“Pelabuhan adalah nyawa perekonomian daerah. Ketika aktivitas di pelabuhan terganggu, maka dampaknya akan dirasakan langsung pada perputaran ekonomi. Di sinilah peran vital TKBM dalam memastikan semua proses berjalan lancar,” tegasnya.
Tak hanya itu, Sekda juga menyoroti pentingnya peningkatan kualitas sumber daya manusia dan manajemen kelembagaan koperasi. Menurutnya, tuntutan profesionalisme dan keselamatan kerja di sektor bongkar muat semakin tinggi, sehingga perlu diimbangi dengan peningkatan kompetensi dan kedisiplinan.

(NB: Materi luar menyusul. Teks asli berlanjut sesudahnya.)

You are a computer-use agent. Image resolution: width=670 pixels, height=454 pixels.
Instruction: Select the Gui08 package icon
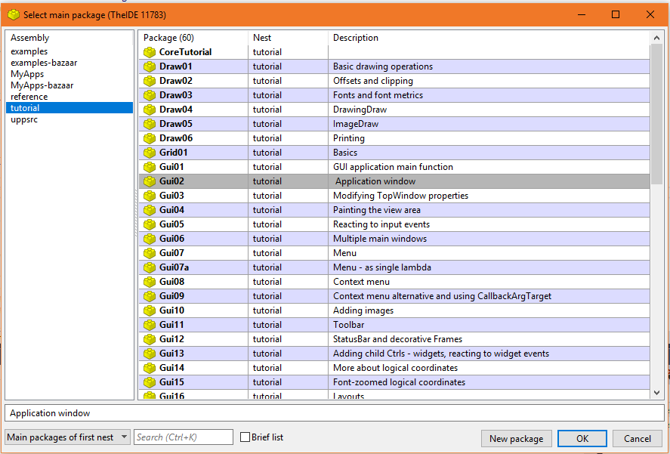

“Kepercayaan mitra dan pengguna jasa pelabuhan sangat ditentukan oleh kualitas kerja, kedisiplinan, dan keselamatan. Ini harus menjadi perhatian serius,” jelas Rizal.
Sekda juga mendorong Koperasi TKBM untuk menjalin kerja sama strategis dengan berbagai pihak, termasuk BUMN, swasta, dan pemerintah, guna meningkatkan nilai tambah koperasi dan kesejahteraan anggotanya. Ia menegaskan bahwa Pemkot Ternate siap memberikan dukungan penuh terhadap pengembangan koperasi yang sehat, mandiri, dan berdaya saing.
“Koperasi adalah soko guru perekonomian nasional. Pemerintah daerah berkomitmen untuk terus mendukung penguatan koperasi sebagai pilar ekonomi kerakyatan,” tambahnya.